Our spring weather arrives in such a hurry that much of the wildlife is in the sort of frenzy not seen around here til the last time the woman discovered her timepiece had vanished into the manure pile. None are more frantic than the various avians who are building, marrying, producing eggs and foraging for all sorts of revolting food (a lot of it involves worms).

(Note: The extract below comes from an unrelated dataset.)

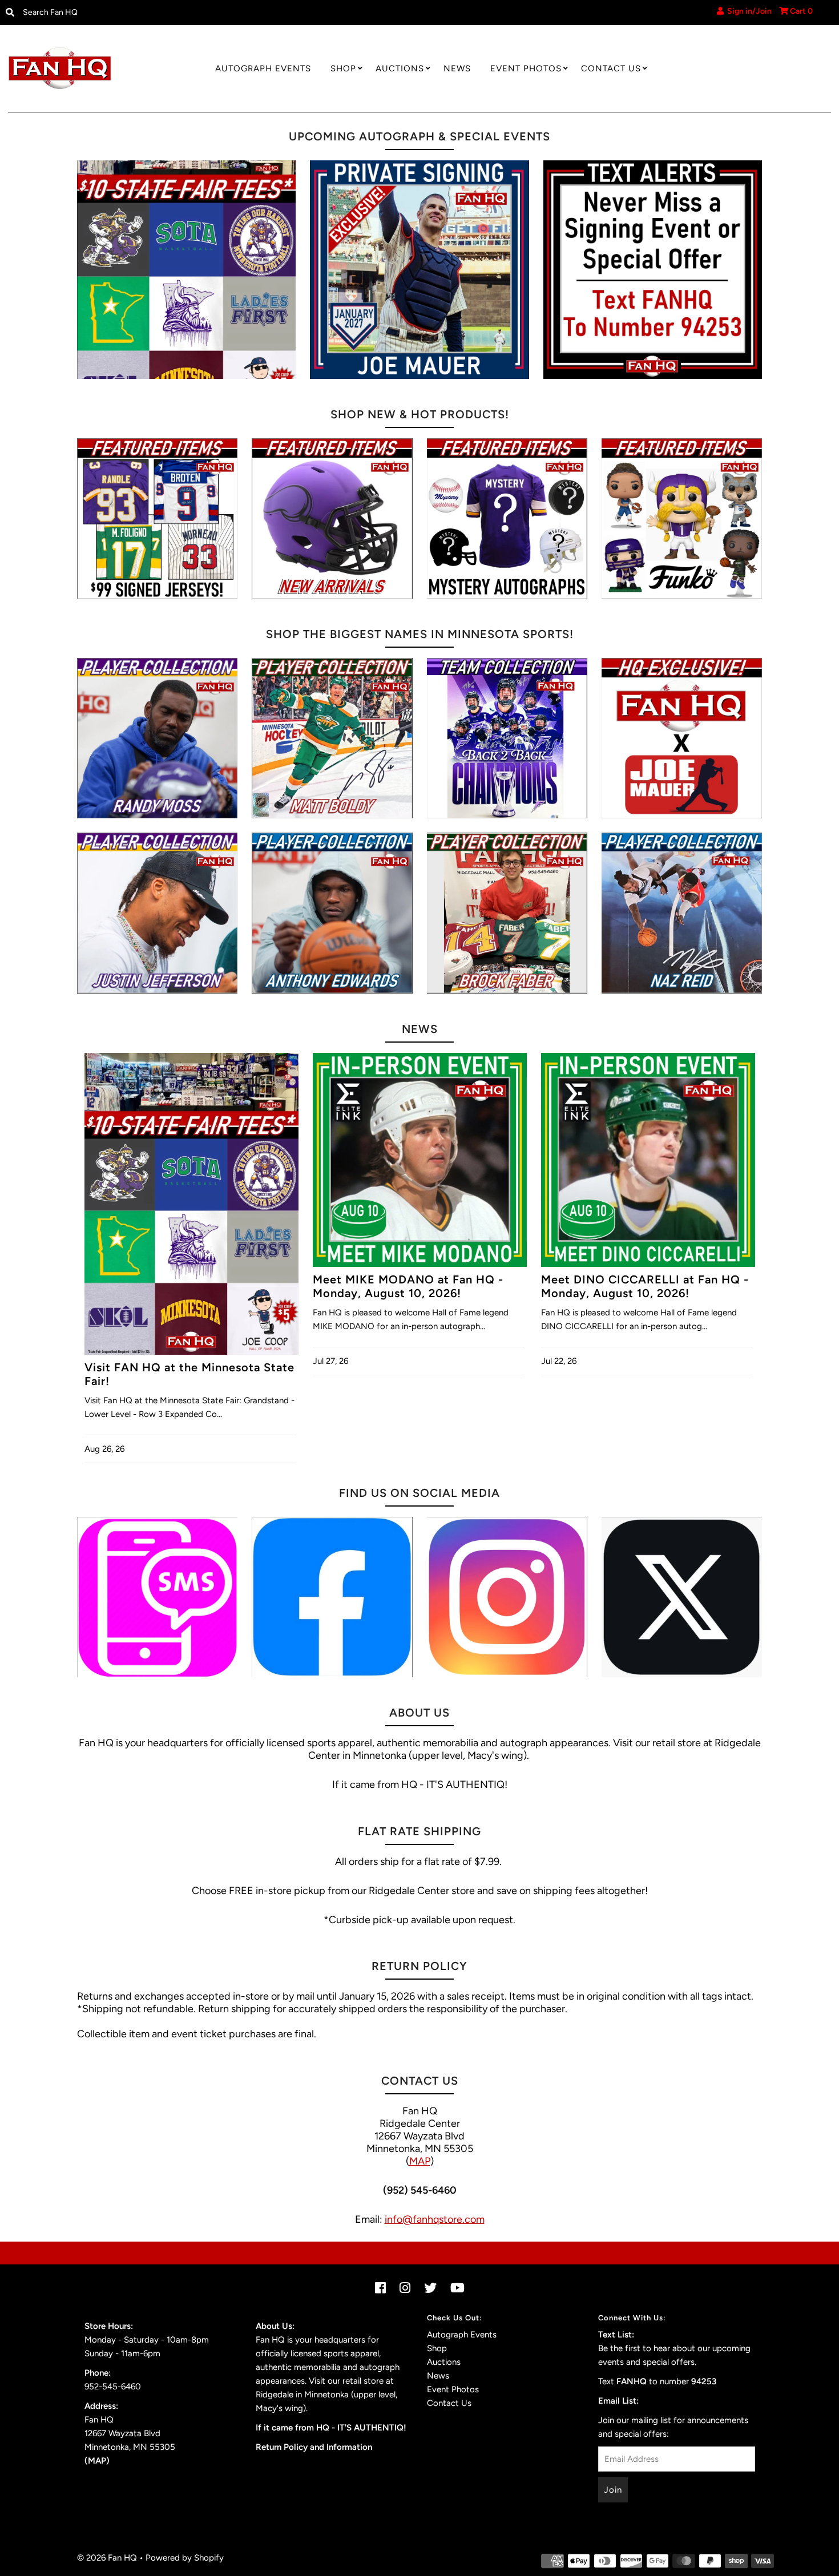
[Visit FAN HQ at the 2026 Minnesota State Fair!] (186, 269)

Last week the woman took Molly on one of their forest jaunts and apparently the place was a hive of activity on all fronts, including aquatic. The aquatic life attracts a bird that is nearly as tall as a human and is called, so I understand, a Great Blue Herring. It looks bluish, preoccupied and disheveled - something like an elderly professor. It finds the frog residents to be the equivalent of stud muffins and seeks them relentlessly, Meanwhile the frog chorus booms out so loudly that no one can hear a thing. And that is how it came about that Molly chugged around a corner and nearly onto one of these Herring things. It said "Awwwwpppp" and began to slowly flap it's wings, It staggered into the air, just clearing the woman's head and covering them both in shadow. Fortunately it pulled up the undercarriage enough to miss the top of the pudding basin the woman wears on her head. If she had been basin-less the poor Herring would have become permanently entangled in the shrubbery she calls hair and would have spent the rest of it's life like one of those unfortunate birds on a Victorian hat.

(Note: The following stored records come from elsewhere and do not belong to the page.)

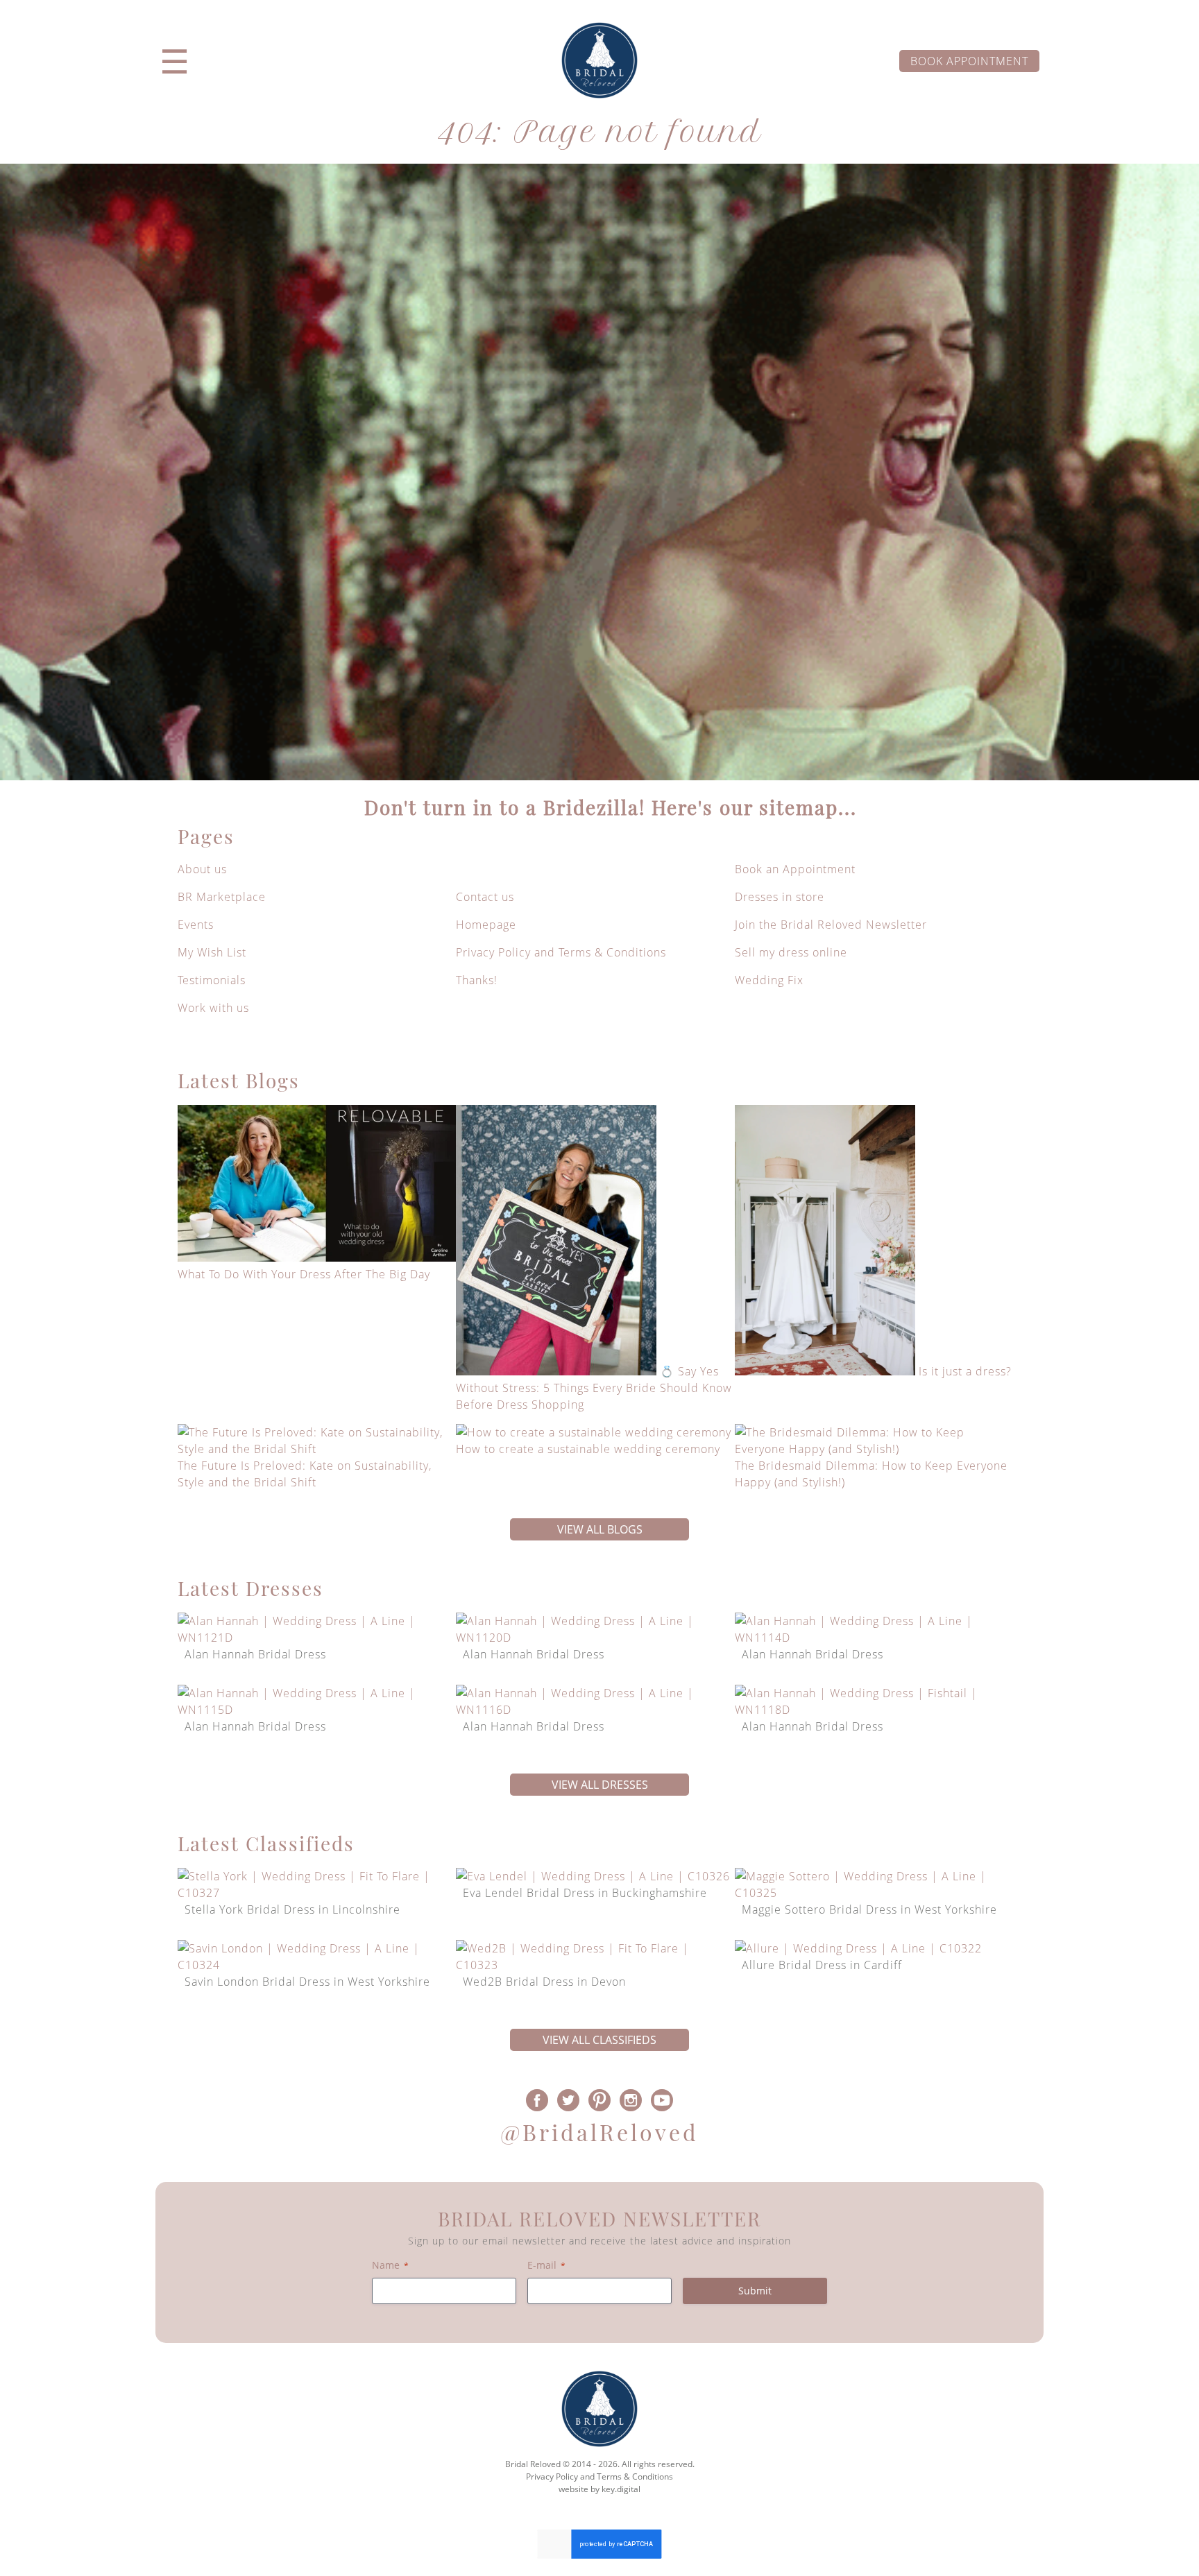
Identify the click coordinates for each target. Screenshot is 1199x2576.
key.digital (621, 2489)
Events (196, 924)
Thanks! (477, 980)
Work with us (213, 1007)
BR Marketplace (222, 896)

On Sunday, two other large avians landed in our paddock and declared they might be interested in homesteading. They had a muted grey and beige colour scheme and black points. Oddly they must both have had toothache because they looked like they were sporting white handerchiefs around their chins. They were loud and bossy and strutted around poking their beaks here and there. We studied them for awhile and then Doc had had enough and charged at them, ears pinned back. They heaved themselves airborne and departed, throwing insults over their shoulders. The humans called them Canada Geese but I don't know how they can tell - those birds had no paperwork with them whatsoever.
Also in our paddock, we have dozens of crows who hold court in the treetops, screeching and squawking like so many fish mongers. Like TJ, they are attracted by anything shiny and have littered our premises with various candy and gum wrappers. Jack calls them "trailer trash flyers". I'm afraid they're here to stay, interrupting our nap times and dropping refuse on us. The wrappers are useless to a donkey'; they make our teeth sting.
On a bright note, the religious humans came by today and were leaning on the top fence rail, thrusting a magazine at the woman when Doc noticed them. He was delighted. He bellowed his welcome and galloped over. They appeared stunned, the more so when he grabbed the magazine and tore it in half. They left in rather a hurry and poor Doc was devastated. We live in fear that he will be lured into a cult one of these days and we will then have to do an intervention or what Jack calls an "interference".